Written exercise =
Pick out every line in the rows below that contains the string "sidebar", and copy each one. Letter case counts.
• • • • •
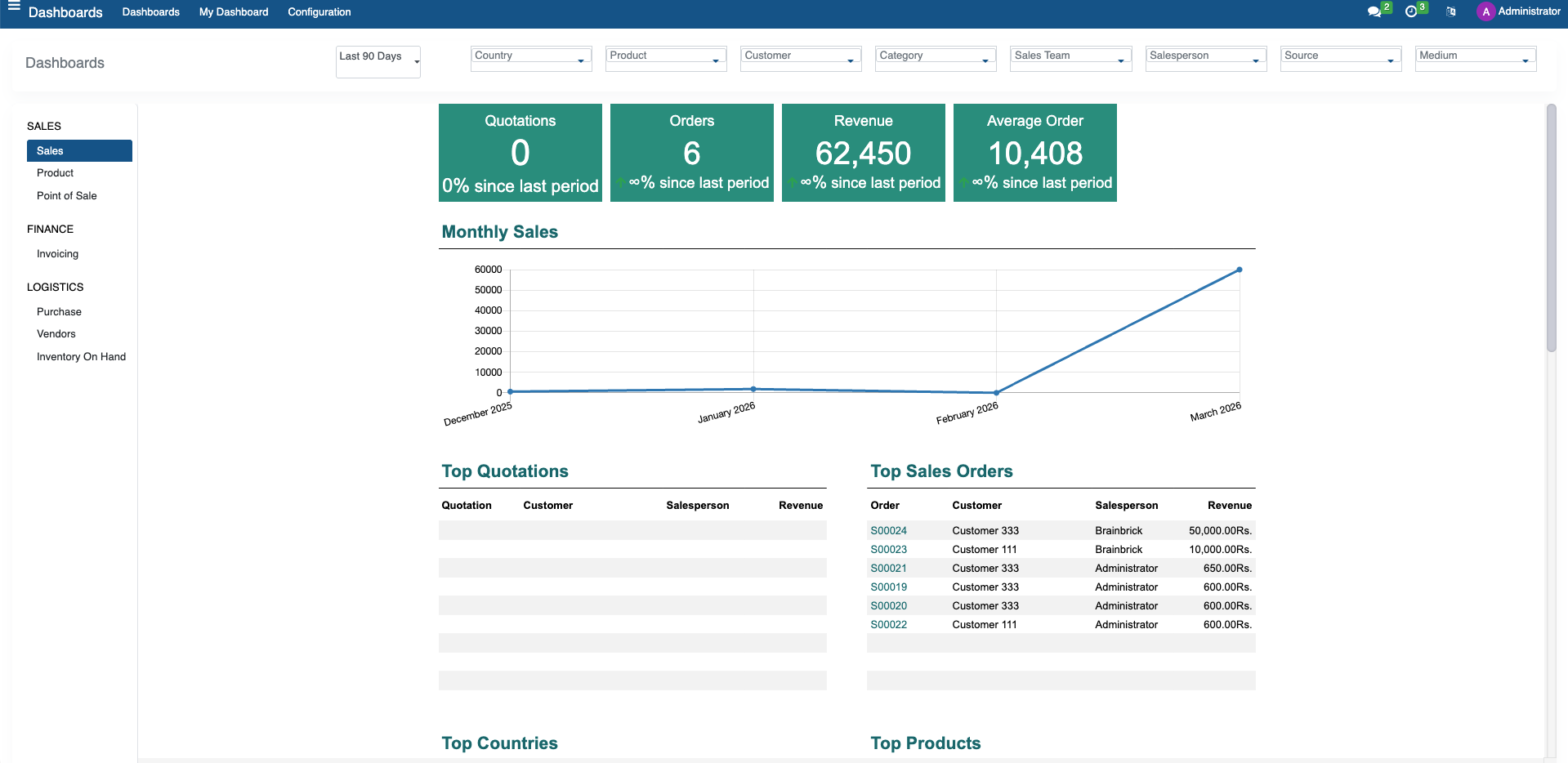Image resolution: width=1568 pixels, height=763 pixels.
Task: Open sales order S00024 link
Action: pyautogui.click(x=888, y=531)
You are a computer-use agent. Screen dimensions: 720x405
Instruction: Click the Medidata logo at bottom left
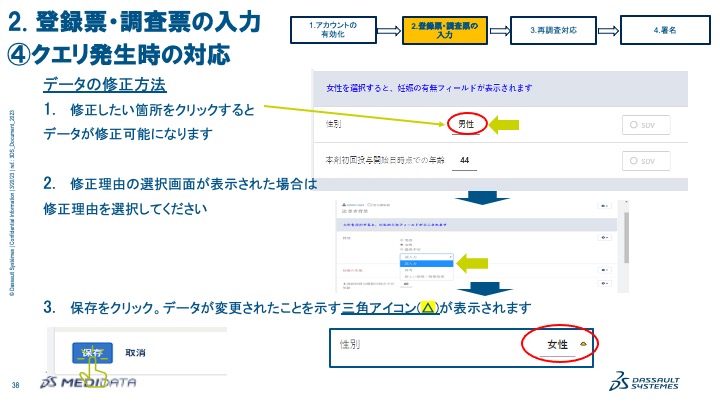coord(88,382)
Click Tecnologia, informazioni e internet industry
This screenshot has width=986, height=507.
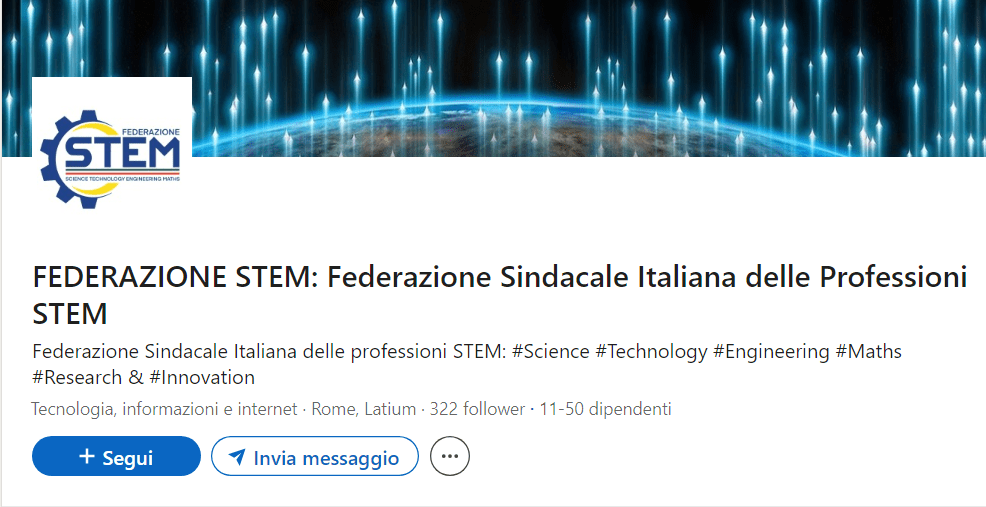pos(165,409)
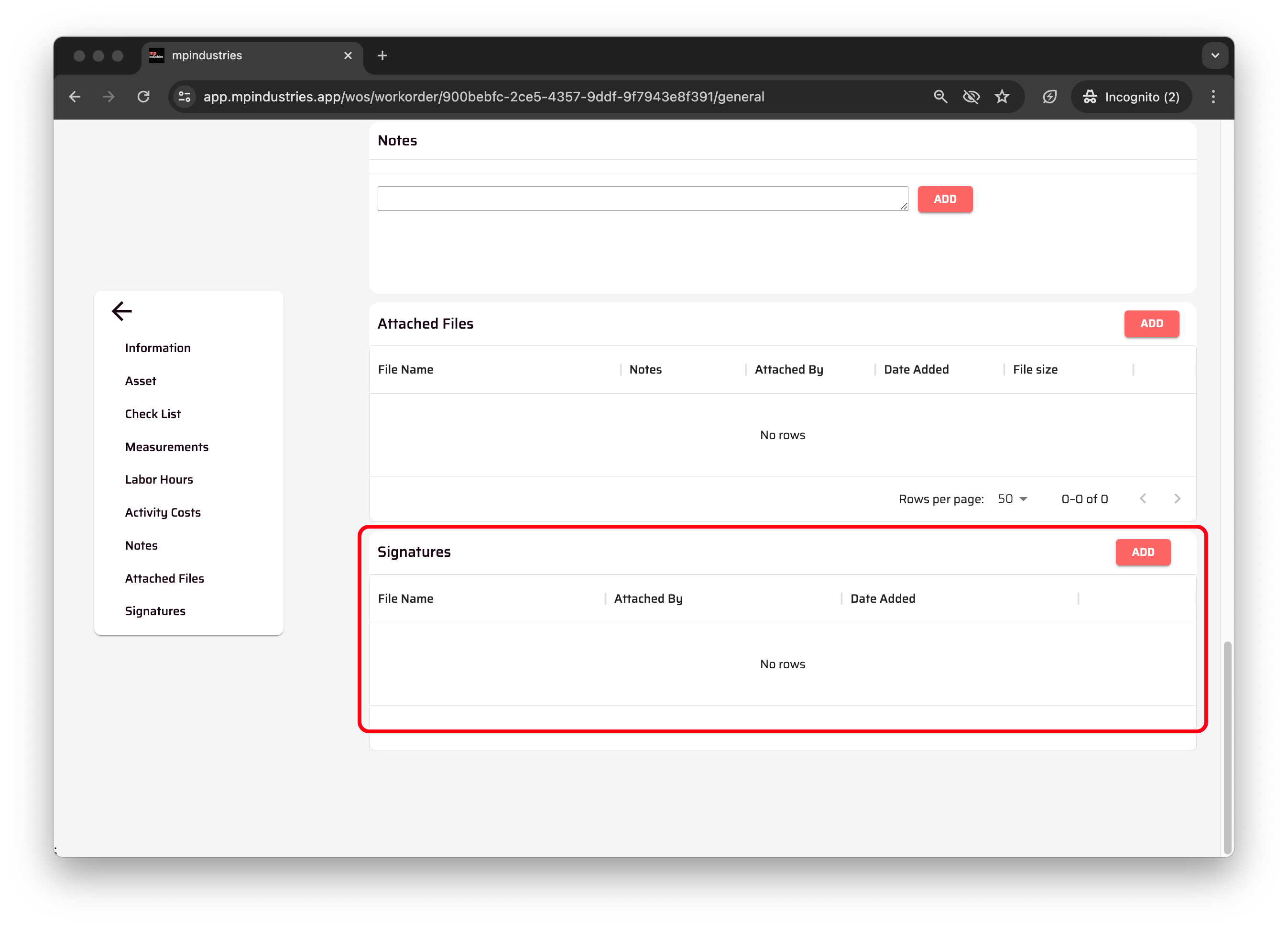Screen dimensions: 1288x928
Task: Click the back arrow in the sidebar
Action: (121, 311)
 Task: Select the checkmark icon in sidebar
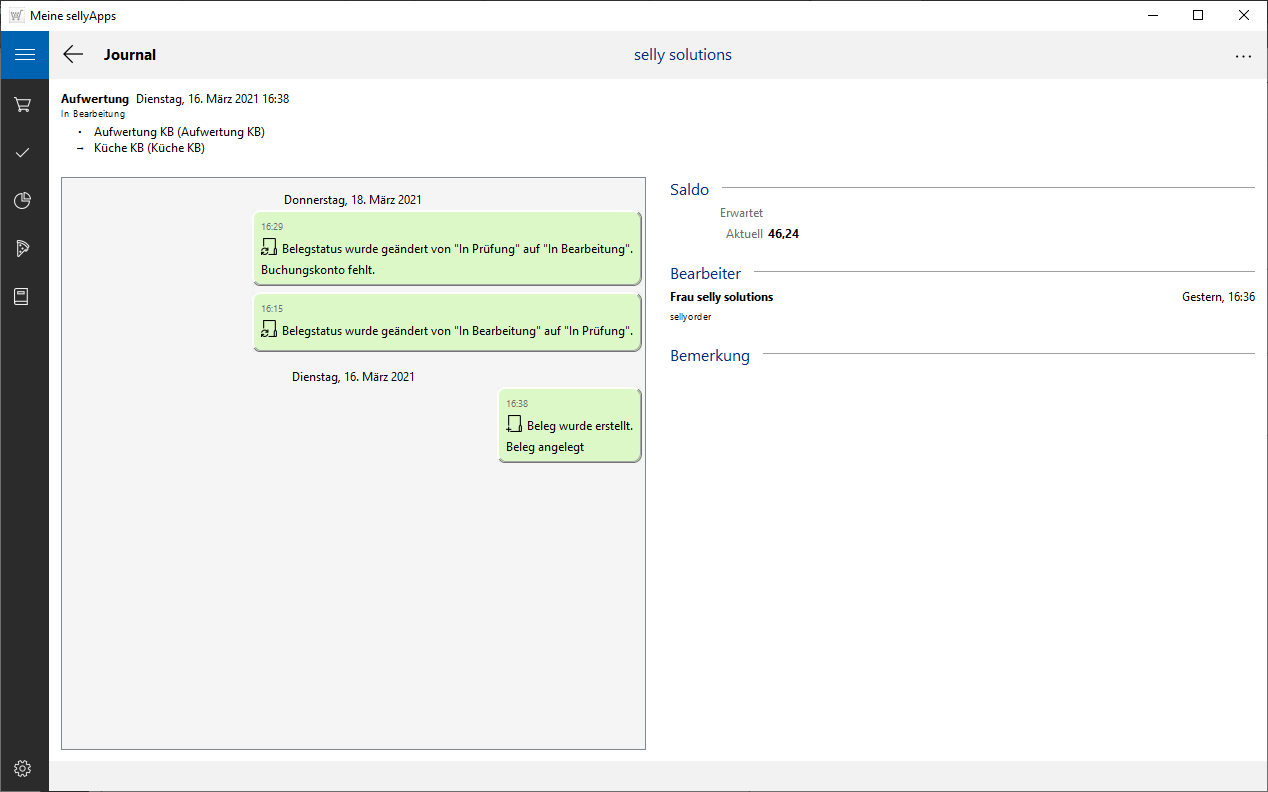(x=24, y=152)
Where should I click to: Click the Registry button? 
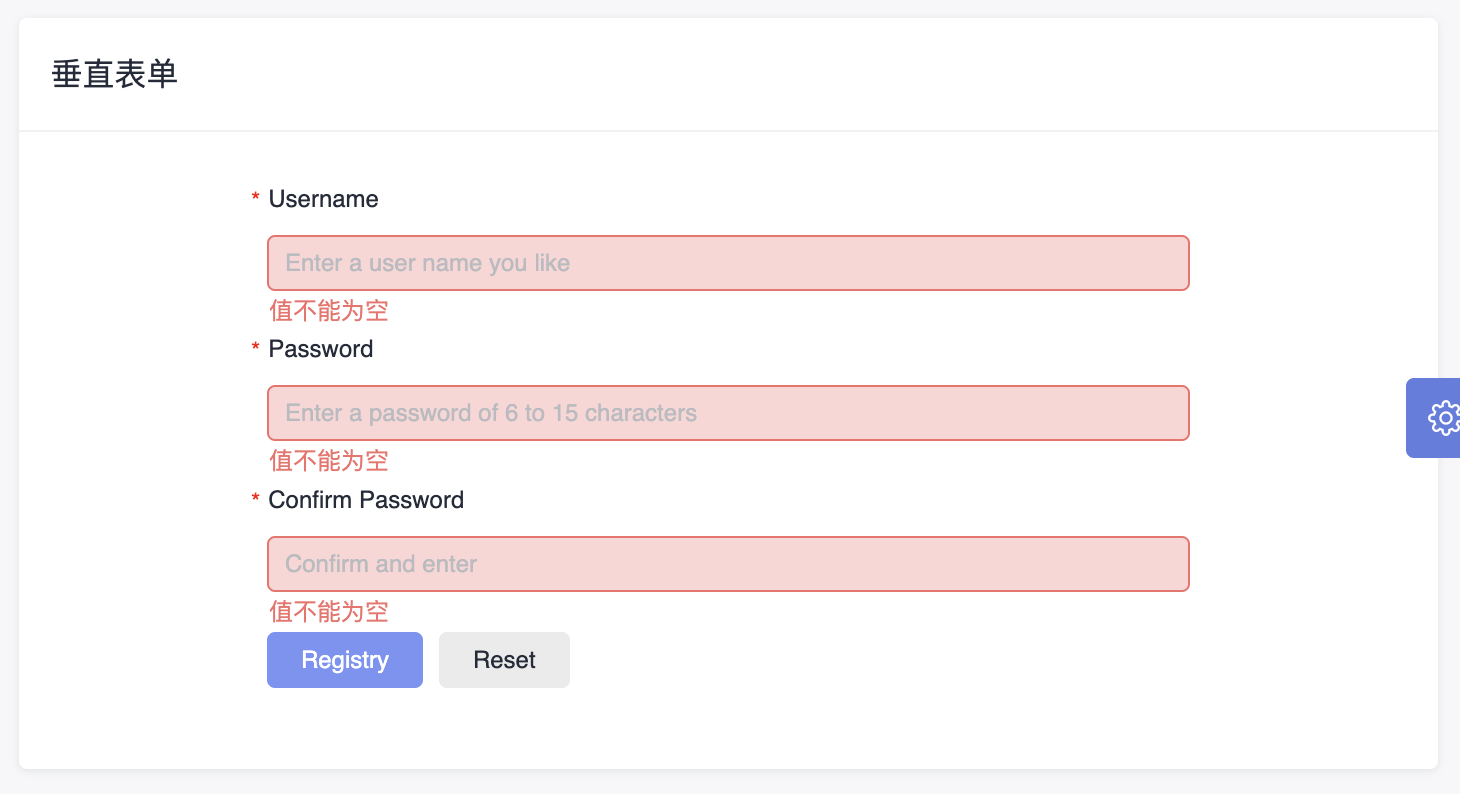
• • • • •
Solution for this task =
Task: Click the back arrow in the sidebar
 Task: Select the checkmark icon in sidebar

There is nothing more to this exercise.